BEGIN SUPPLIED PASSAGE

Sør-Aukra is a former municipality in Møre og Romsdal county, Norway.  Sør Aukra Municipality existed from 1924 until 1965 when it was merged into Midsund Municipality (now part of Molde Municipality).  The  municipality consisted of the entire island of Otrøya, the eastern part of Midøya island, and some small surrounding islands at the entrance to the large Romsdal Fjord.  The village of Midsund was the administrative centre of the municipality.

History
The municipality of Sør-Aukra was established on 1 January 1924 when the old Aukra Municipality was divided into Sør-Aukra (in the south) and Nord-Aukra (in the north). Initially, Sør-Aukra Municipality had a population of 1,395. During the 1960s, there were many municipal mergers across Norway due to the work of the Schei Committee. On 1 January 1965, Sør-Aukra was merged with the island of Dryna and the rest of the island of Midøya, both from Vatne Municipality, to form the new Midsund Municipality. Prior to the merger, Sør-Aukra had a population of 1,912. At the same time, Nord-Aukra changed its name back to Aukra.

END SUPPLIED PASSAGE

_TASK INSTRUCTIONS:_
a. Retype the Sør-Aukra text exactly, starting with "Sør-Aukra is a" and going on through "of the municipality.".
b. In the records, starting with the line with "Open the version history sidebar icon" and going on through the line with "point(23,148)", replace "Screen dimensions" with "Screen size" and give those lines again with everything else unchanged and the pictures left out.

BEGIN RECORDS FOR THE EXERCISE

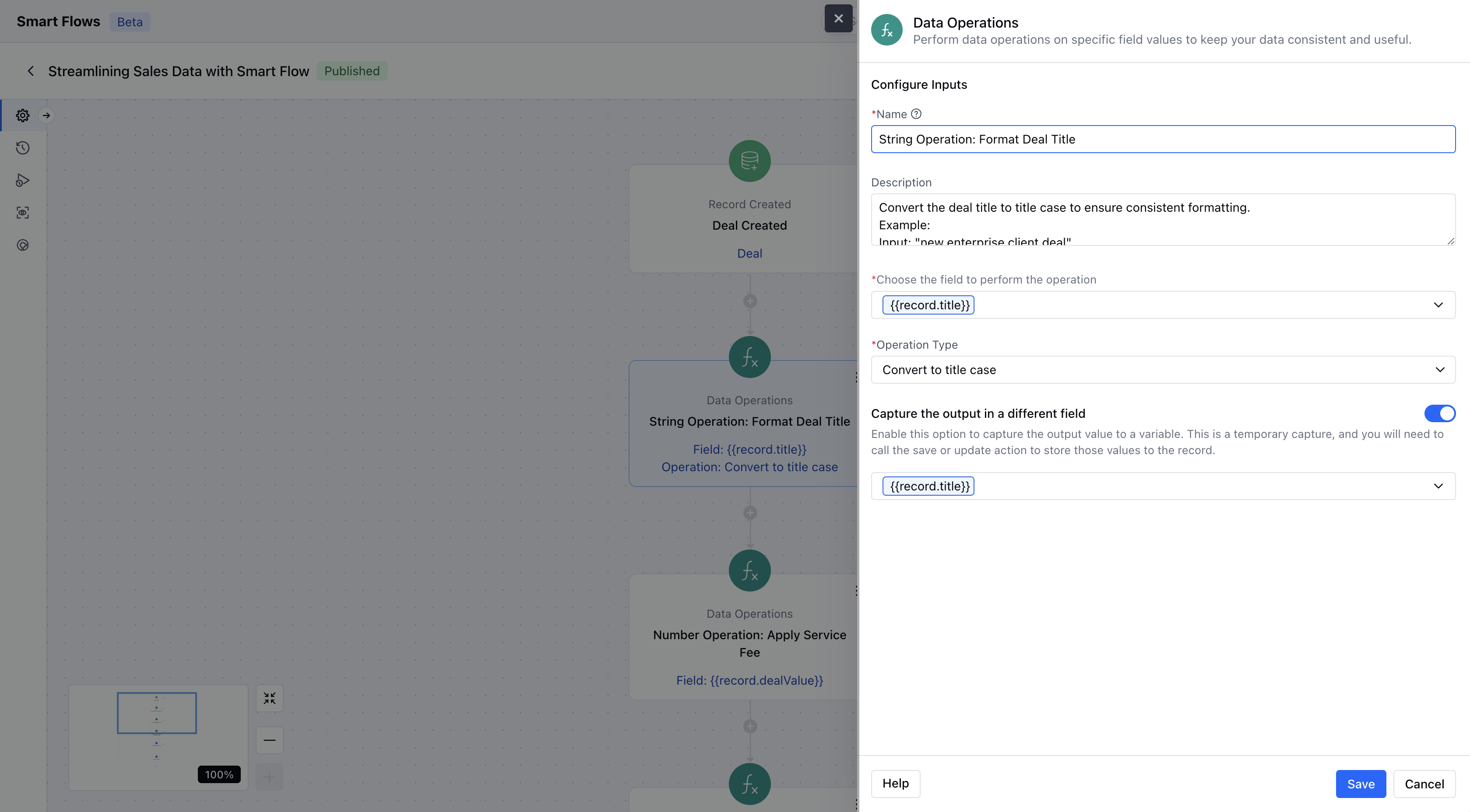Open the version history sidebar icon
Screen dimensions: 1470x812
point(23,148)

END RECORDS FOR THE EXERCISE
BEGIN RECORDS FOR THE EXERCISE

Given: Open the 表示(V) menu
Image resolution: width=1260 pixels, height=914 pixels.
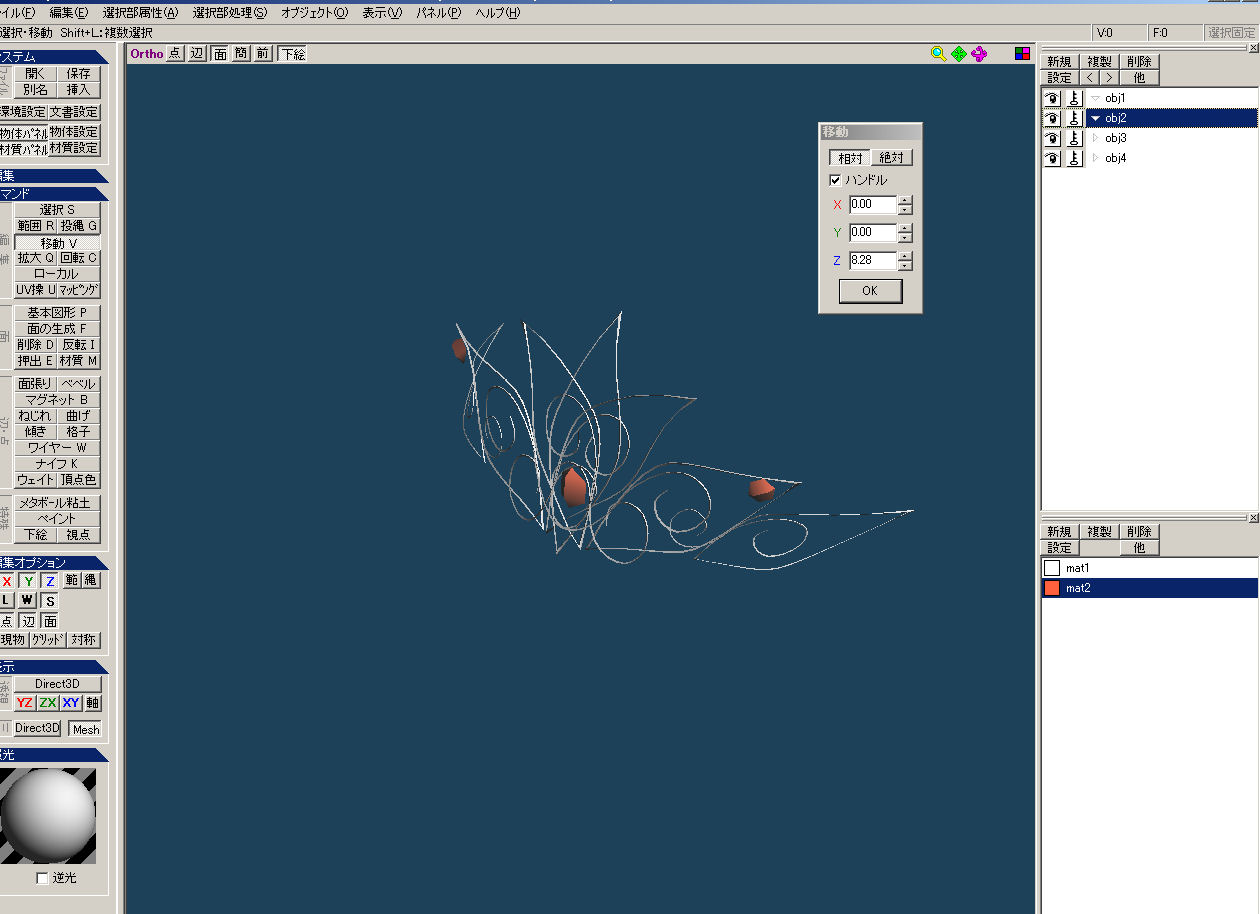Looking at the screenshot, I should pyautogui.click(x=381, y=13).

END RECORDS FOR THE EXERCISE
BEGIN RECORDS FOR THE EXERCISE

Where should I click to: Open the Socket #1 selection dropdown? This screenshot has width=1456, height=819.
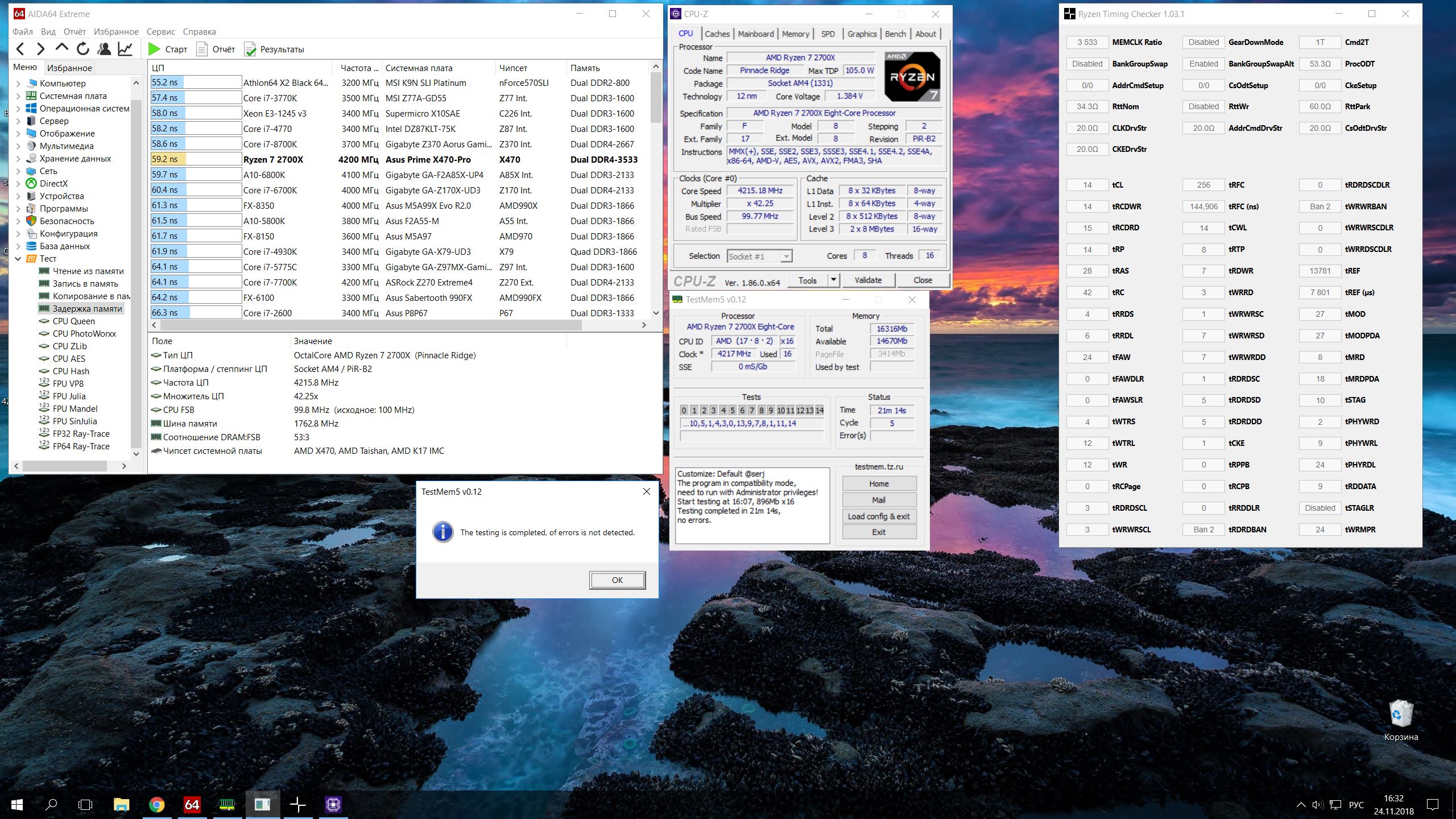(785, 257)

END RECORDS FOR THE EXERCISE

_EXPECTED RESULTS:_
a.
Sør-Aukra is a former municipality in Møre og Romsdal county, Norway.  Sør Aukra Municipality existed from 1924 until 1965 when it was merged into Midsund Municipality (now part of Molde Municipality).  The  municipality consisted of the entire island of Otrøya, the eastern part of Midøya island, and some small surrounding islands at the entrance to the large Romsdal Fjord.  The village of Midsund was the administrative centre of the municipality.

b.
Open the version history sidebar icon
Screen size: 1470x812
point(23,148)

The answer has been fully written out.